Upgrading from scot v1 to scot v2 : Problem with integrating datasets with different number of samples

rsinghlab / SCOT

Gromov-Wasserstein based optimal transport for aligning single-cell multi-omics data

http://rsinghlab.github.io/SCOT

MIT License

66 stars 16 forks source link

Upgrading from scot v1 to scot v2 : Problem with integrating datasets with different number of samples #8

Closed sheetalgiri closed 1 year ago

sheetalgiri commented 2 years ago

Whilst upgrading I get the following error integrating datasets with different numbers of samples (3293 and 3164)

Traceback (most recent call last):
  File "scot_v2_try.py", line 22, in <module>
    aligned_X, aligned_y= scot_aligner.align(k=k, e=e, normalize=normalize)
  File "SCOTv2/src/scot.py", line 173, in align
    X_aligned, y_aligned = self.barycentric_projection(XontoY=XontoY)
  File "SCOTv2/src/scot.py", line 143, in barycentric_projection
    self.X_aligned=np.matmul(self.coupling, self.y) / weights[:, None]
ValueError: operands could not be broadcast together with shapes (3293,1300) (3164,1)

Here's my code

scot_aligner=SCOT(X, y)
aligned_X, aligned_y= scot_aligner.align(k=k, e=e, normalize=normalize)

Please let me know what I can change.

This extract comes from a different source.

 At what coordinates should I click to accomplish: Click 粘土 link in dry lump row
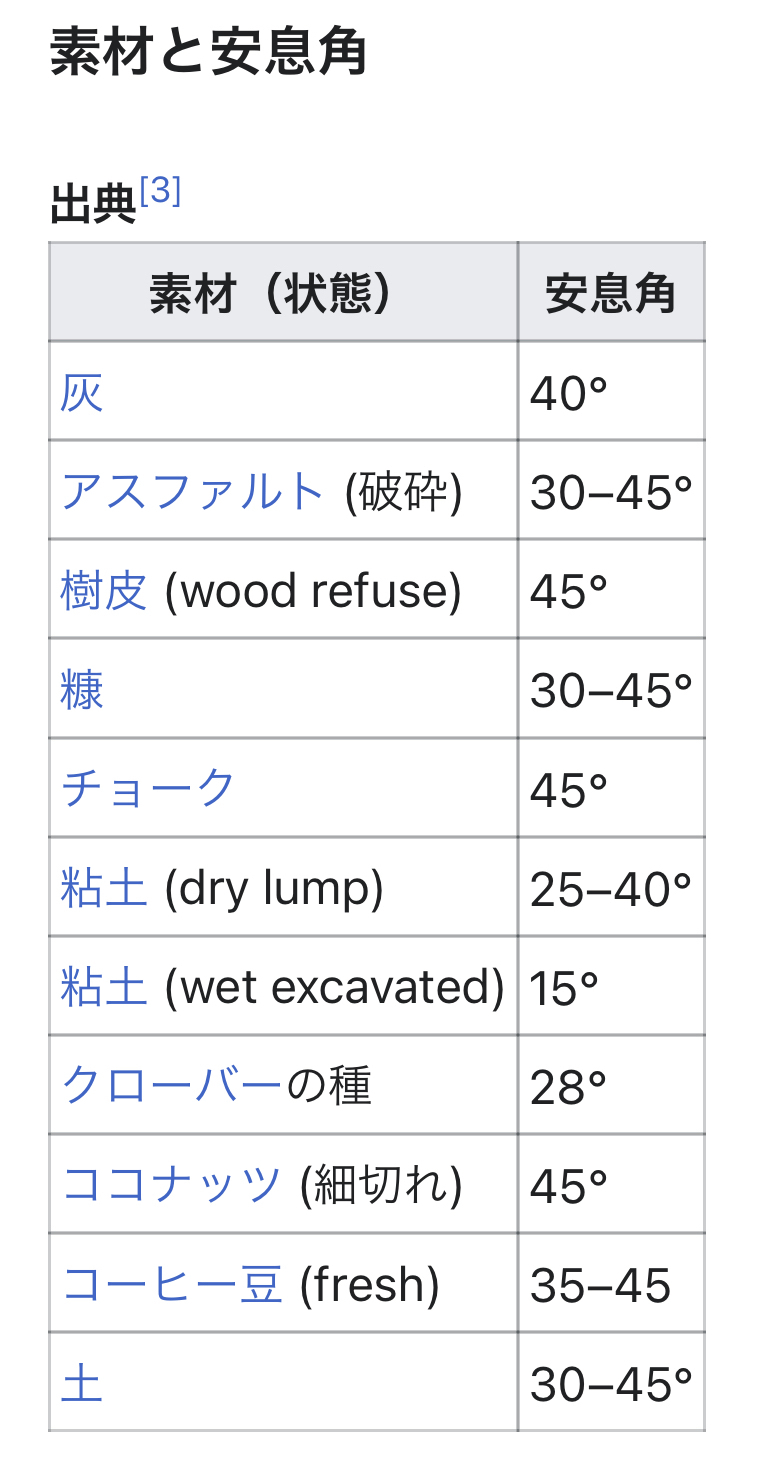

The examples I am able to find seem to all be for the same number of samples

pinardemetci commented 2 years ago

Hi sheetalgiri,

We are actually in the process of registering versions of SCOT, and as a result, the repository is a work in progress. I apologize for the inconvenience this might have caused. Could you share the scotv2 code you are using here?

Thanks! -Pinar.

sheetalgiri commented 2 years ago

Hi Pinar, Thanks for your reply ! I used this version of the code https://github.com/rsinghlab/SCOT/commit/7422a7c7c2e5fc3c4a29eb018f4010714296dd20 and load scot from src/scot.py

MeyerBender commented 1 year ago

Hi,

I get the same error when trying to run SCOT.

The issue seems to arise in the line self.X_aligned=np.matmul(self.coupling, self.y) / weights[:, None], which is part of the barycentric_projection() function. The coupling has the shape (X_n, Y_n), and y has the shape (Y_n, Y_f). The result of the matrix multiplication is hence of shape (X_n, Y_f). The shape of the weights is (Y_n, 1), which is why the division fails.

My feeling is that the weights should be calculated on axis 1, not axis 0, so that their shape is (X_n, 1). Can you confirm this? Or is the issue somewhere else?

Cbaker37 commented 1 year ago

Hi,

Your intuition is correct – we should be dividing, for each sample x in X, by the total mass x transports. Considering we are taking row-wise weighted averages (given the coupling matrix) of the samples in y in order to estimate where each x should lie, we should be dividing by how much mass x transports (which is the sum along axis=1 of the coupling matrix, not axis=0). Thank you for pointing this out – we have just resolved the issue.